The Mystical Beauty of Compagnie Hervé KOUBI

Leigh Donlan reviewed the Jan 30, 2025, performance at New York’s Joyce Theater

Calais-based Compagnie Hervé KOUBI returned to the Joyce Theater last week with Ce Que Le Jour Doit à La Nuit (What the Day Owes to the Night.) After its 2013 premiere in Aix-en-Provence, it came to Fall for Dance at New York City Center in 2015, then to the Joyce in 2018. After a recreation for the Belgrade Dance Festival in 2021, it is now back in New York, a feat of pure artistry. The 65-minute ceremonial rite wove capoeira, martial arts and contemporary dance into a timeless wonder using only a bare stage, 13 diversely trained male dancers from across the Mediterranean basin, a fusion of sacred and secular music and ethereal light. 

Compagnie Hervé KOUBI in Ce Que Le Jour Doit à La Nuit by Hervé Koubi (photo: Steven Pisano)

French-Algerian choreographer Koubi was raised in France. After he learned of his Algerian roots, he returned to his native land and founded his company with street dance performers with whom he developed a distinct aesthetic over time. He was inspired by Yasmina Khadra’s novel, Ce Que Le Jour Doit à La Nuit, about a young man’s adventures during the Algerian War for Independence. He was further influenced by his own journey in creating this piece.

The recorded hybrid score ranged from Sufi rhythms, sacred music by J.S. Bach, works by Egyptian composer Hamza El Din for the Kronos Quartet and Maxime Bodson.

There was no formal narrative, and lighting (design by Lionel Buzonie) denoted the passage of time. Dancers wore all white: long sleeved shirts, pants and panelled skirts that plumed during their whirling dervish turns (costumes by Guillaume Gabriel.) 

Compagnie Hervé KOUBI in Ce Que Le Jour Doit à La Nuit by Hervé Koubi (photo: Steven Pisano)

The piece opened with a ritualistic sequence that drew heavily from the language of capoeira. A bell tolled and a smoky golden light illuminated a mound of bodies. Limbs stretched outward and bodies sprung into separate currents of small groups and solos. In silence, a solitary dancer anchored his weight into the ground with one hand and spun his full, inverted body. Inversions are meant to summon the ancestors, as practitioners draw strength and power down into their bodies from the spirit realm. The grounding into the earth with skyward feet in handstands indicates that the dancer is now inbetween worlds, a conduit. 

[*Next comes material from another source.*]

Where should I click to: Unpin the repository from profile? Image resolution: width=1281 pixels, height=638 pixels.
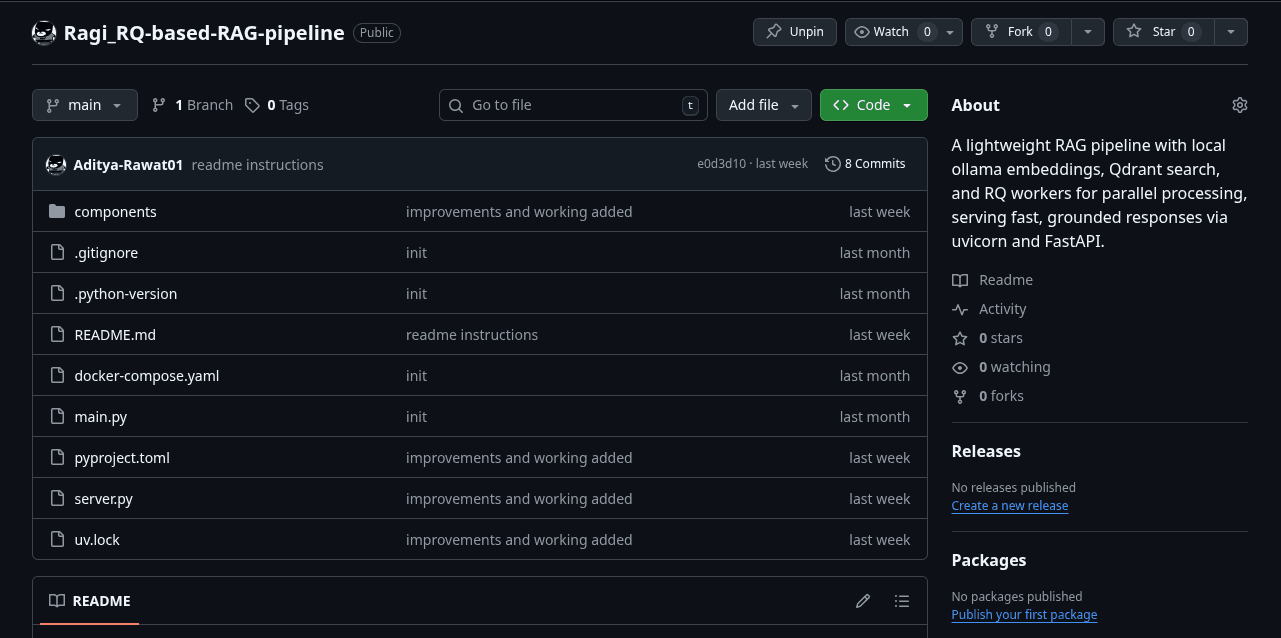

Circles, or rodas, formed to hold benevolent duels featuring axles, aerial turns, split-second plank leaps onto opponent shoulders and full body launches from supine positions. The defiance of gravity was astonishing, particularly from El Houssaini Zahid whose lengthy levitations forsook all earthly obligations. Such defiance is inherent to capoeira’s origins in African slavery in colonial Brazil. Combative training was deceptively framed as music, song and dance, allowing captives to develop self-defense skills to resist or escape captivity. Capoeira was outlawed in 1890. The ban was lifted in the 1930’s when it was reformed as a sport, comparable to jiu jitsu. Capoeira is now considered an art form of empowerment, freedom and resilience.  

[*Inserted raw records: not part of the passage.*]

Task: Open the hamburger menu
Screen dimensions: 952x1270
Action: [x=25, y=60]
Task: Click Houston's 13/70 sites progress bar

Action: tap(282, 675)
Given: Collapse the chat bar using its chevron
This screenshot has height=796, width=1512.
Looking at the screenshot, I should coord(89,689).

Compagnie Hervé KOUBI in Ce Que Le Jour Doit à La Nuit by Hervé Koubi (photo: Steven Pisano)

Pieces of the dance illustrated failed escapes. Dancers attempted to break free from a chain gang, as we heard clattering shackles, cracked whips and shrill whistles. A dancer scaled a mountain of bodies only to fall, seemingly to his death. Groups catapulted single bodies into the air as if in offering or prayer, the airborne body splayed out like a crucifix.

The final ensemble section integrated both inverted headspins and upright dervish turns suggesting a union of the upper and lower realms. The men advanced downstage in deep rhythmic squats, moving as a unified tribe. Bendehiba Maamar emerged at the forefront of the group, speaking Koubi’s poetry, translated from French into Arabic by the dancers, the language of their grandparents: “I went there… to face the emptiness… to meet my lost brothers… and my tears flowed at the oblivion and the cruel time that had passed… full of brotherly love nowhere else known… out of love for them and for mine… I went there.” 

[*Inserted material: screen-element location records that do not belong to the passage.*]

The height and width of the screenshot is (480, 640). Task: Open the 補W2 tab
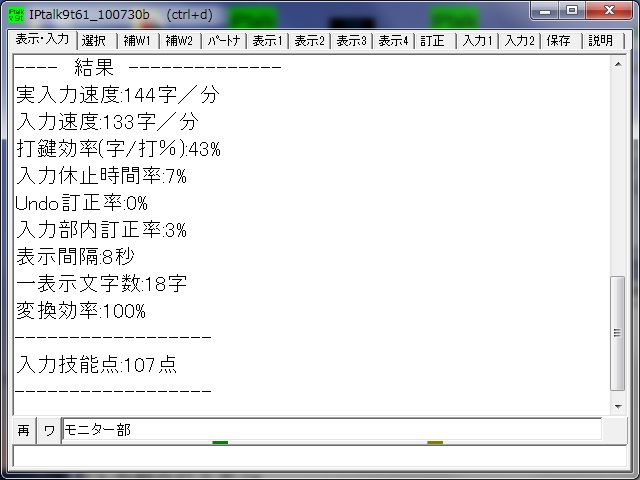pyautogui.click(x=179, y=41)
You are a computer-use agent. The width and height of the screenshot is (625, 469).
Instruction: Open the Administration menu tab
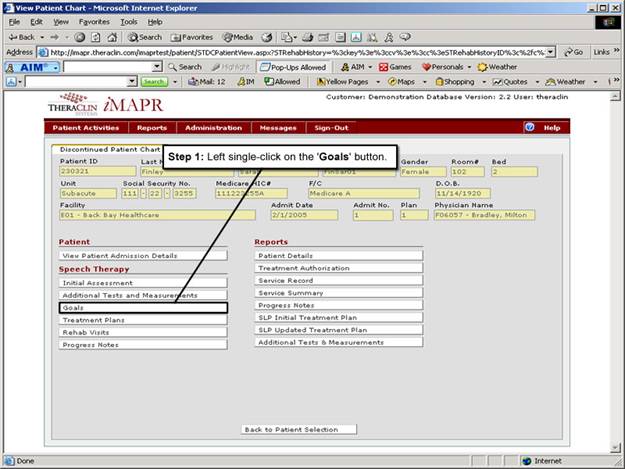[213, 128]
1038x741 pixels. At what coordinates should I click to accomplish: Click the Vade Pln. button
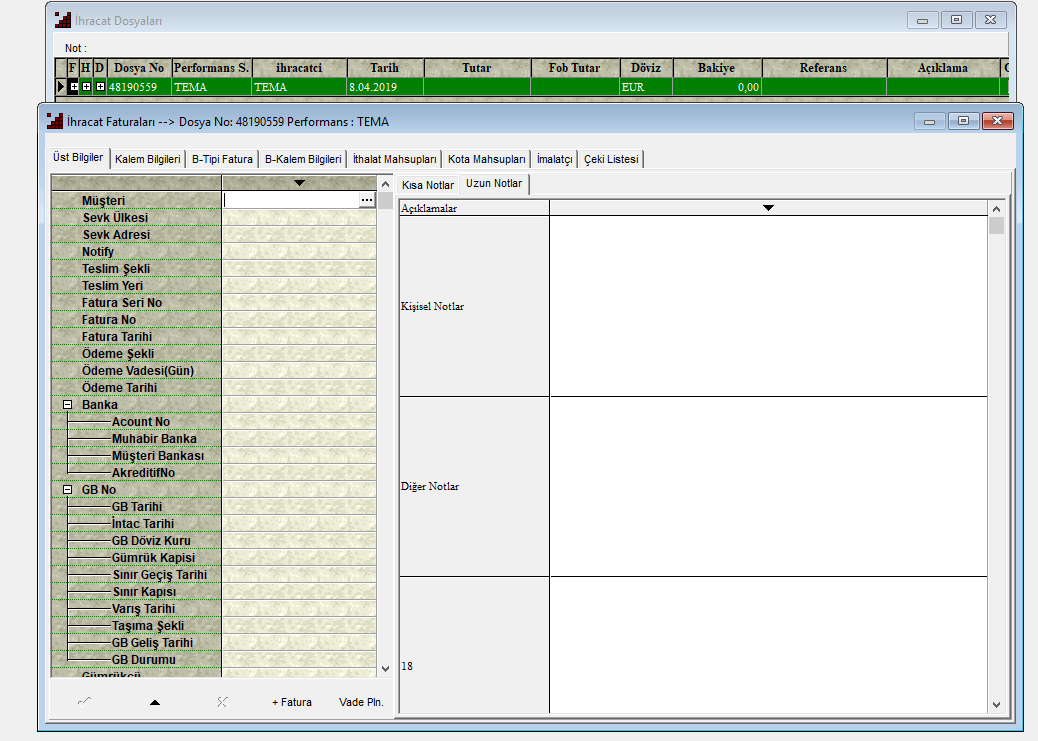361,702
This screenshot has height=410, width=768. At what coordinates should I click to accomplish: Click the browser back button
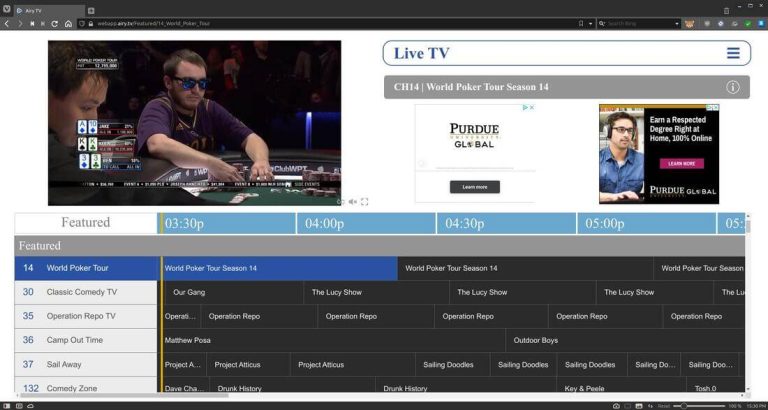click(x=7, y=23)
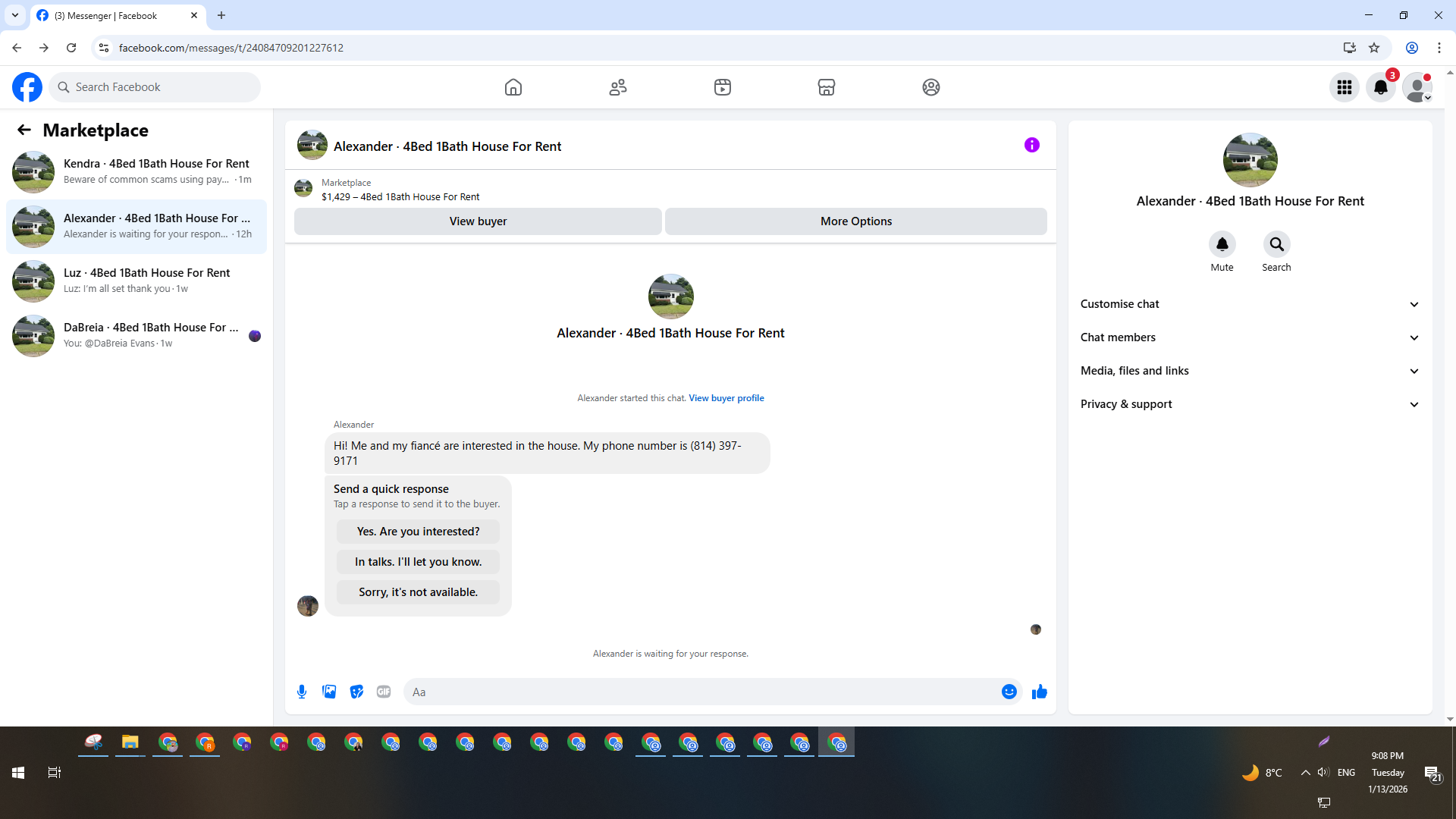
Task: Mute this conversation
Action: (x=1222, y=245)
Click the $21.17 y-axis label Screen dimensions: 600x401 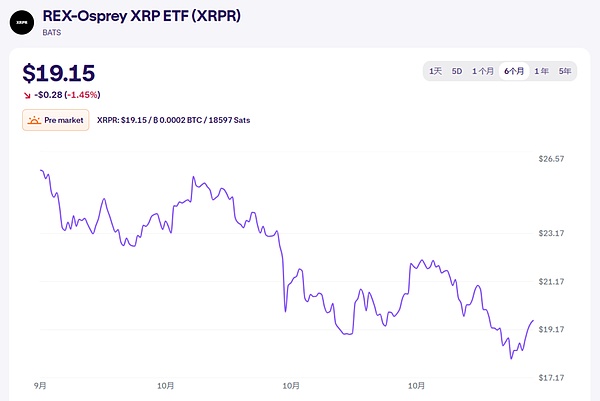click(552, 281)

While this work was a powerful reclamation of roots and made an indictment of colonialism and slavery, it was also a refreshing representation of healthy masculinity – exemplifying nonviolent, peaceful solutions to conflict and deep respect for one another. 

Compagnie Hervé KOUBI in Ce Que Le Jour Doit à La Nuit by Hervé Koubi (photo: Olivier Soulie)

What the Day Owes to the Night was presented by the Joyce Theater with the support of Dance Reflections by Van Cleef & Arpels.